> [Parts of the exercise]:
1. Rewrite the paragraph that begins "After graduating from Clark" in the profile of Jennifer Goldstein below as a brief list, keeping its main facts.
2. Extend the profile of Jennifer Goldstein below, picking up after its final sentence.

Desk Officer, U.S. Department of State, Washington, D.C.
Jennifer Goldstein ’05 remembers a session of Professor Cynthia Enloe’s Comparative Politics class where the discussion centered on one topic: tomatoes.
“The basic premise was that you take what would appear to be mundane issues,” Goldstein says, “and discuss how everything is political. People’s motivations are political, whether they realize it or not.”
After graduating from Clark, she worked for Harris Bank as a privacy analyst; for a political media firm; and then moved to D.C. to be an intern for Rep. Melissa Bean of Illinois. A detour to grad school — the London School of Economics and Political Science, where she earned a master’s in human rights — led to four and a half years of living in the U.K., first studying and then working for LSE’s external relations department and the Mayor of London.
But an interest in the U.S. Foreign Service had long been percolating, and Goldstein pursued and obtained her current position as desk officer for the countries of Malawi and Botswana.

> [Stored data]:
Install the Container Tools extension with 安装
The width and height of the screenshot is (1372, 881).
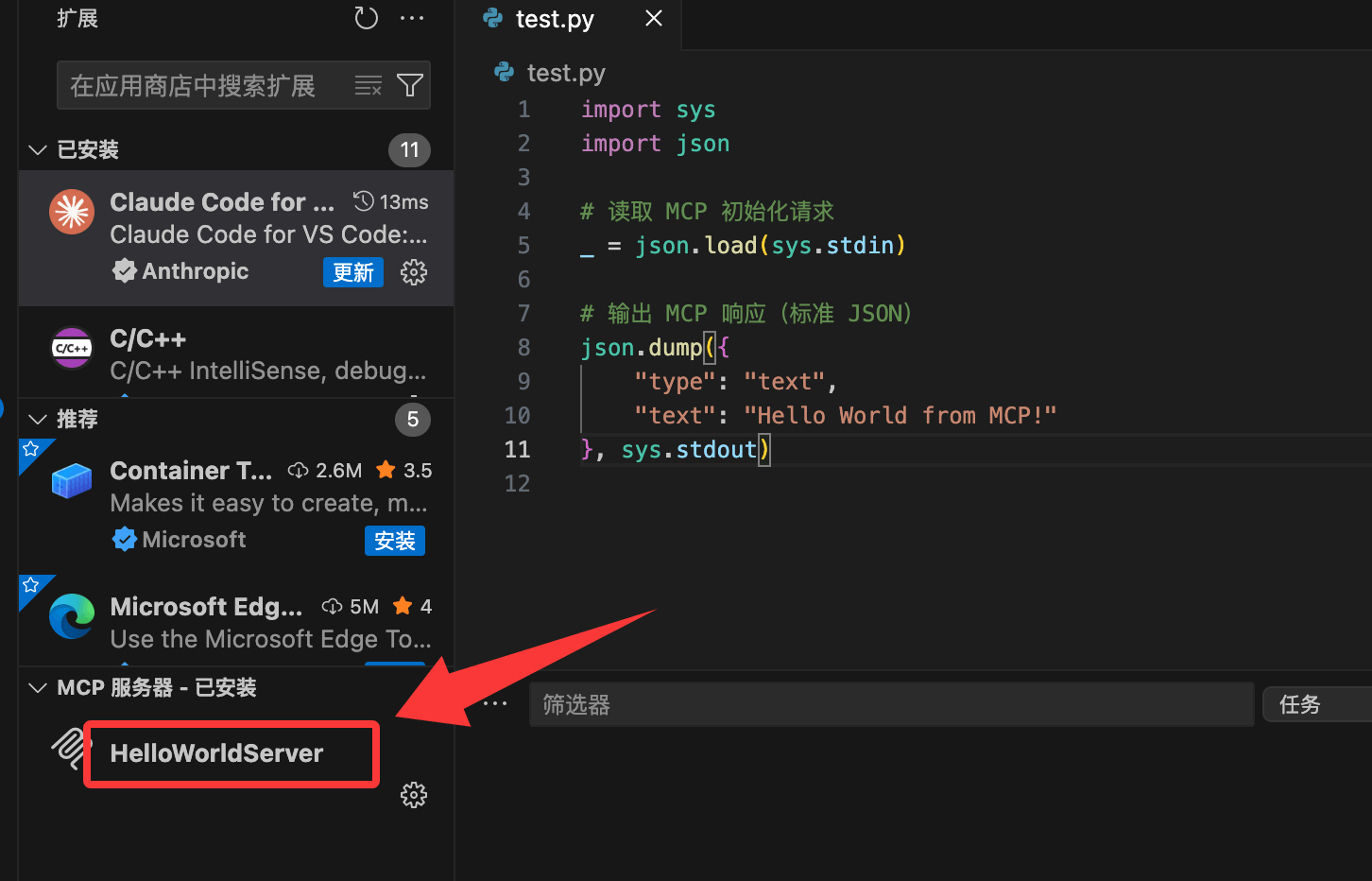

> [Answers below]:
1.
- Privacy analyst at Harris Bank after graduating from Clark
- Job at a political media firm
- Move to D.C. for an internship with Rep. Melissa Bean of Illinois
- Master's in human rights from the London School of Economics and Political Science
- Four and a half years in the U.K., first studying and then working for LSE's external relations department and the Mayor of London

2.
Goldstein is “a communication linchpin” connecting the U.S. embassies in Botswana and Malawi, those countries’ embassies in the U.S., the State Department, and other components of the federal government. She is also the Washington, D.C.-based “subject matter expert” on the political and economic climate in the two countries, and is an advocate in Washington on their behalf.
In August, Goldstein will prepare for a two-year tour in Brazzaville, the Republic of Congo. Her first task? Learning French so she can properly do her job as consular chief in the U.S. Embassy. She will oversee American citizen services and visa requests, along with other consular duties.
Sometimes a Foreign Service officer’s role is more about conflict resolution, Goldstein says. “You want to get to your goal, and you have to convince people to come along with you — so you need to figure out what’s bothering them and what’s affecting them.”
Even if it’s tomatoes.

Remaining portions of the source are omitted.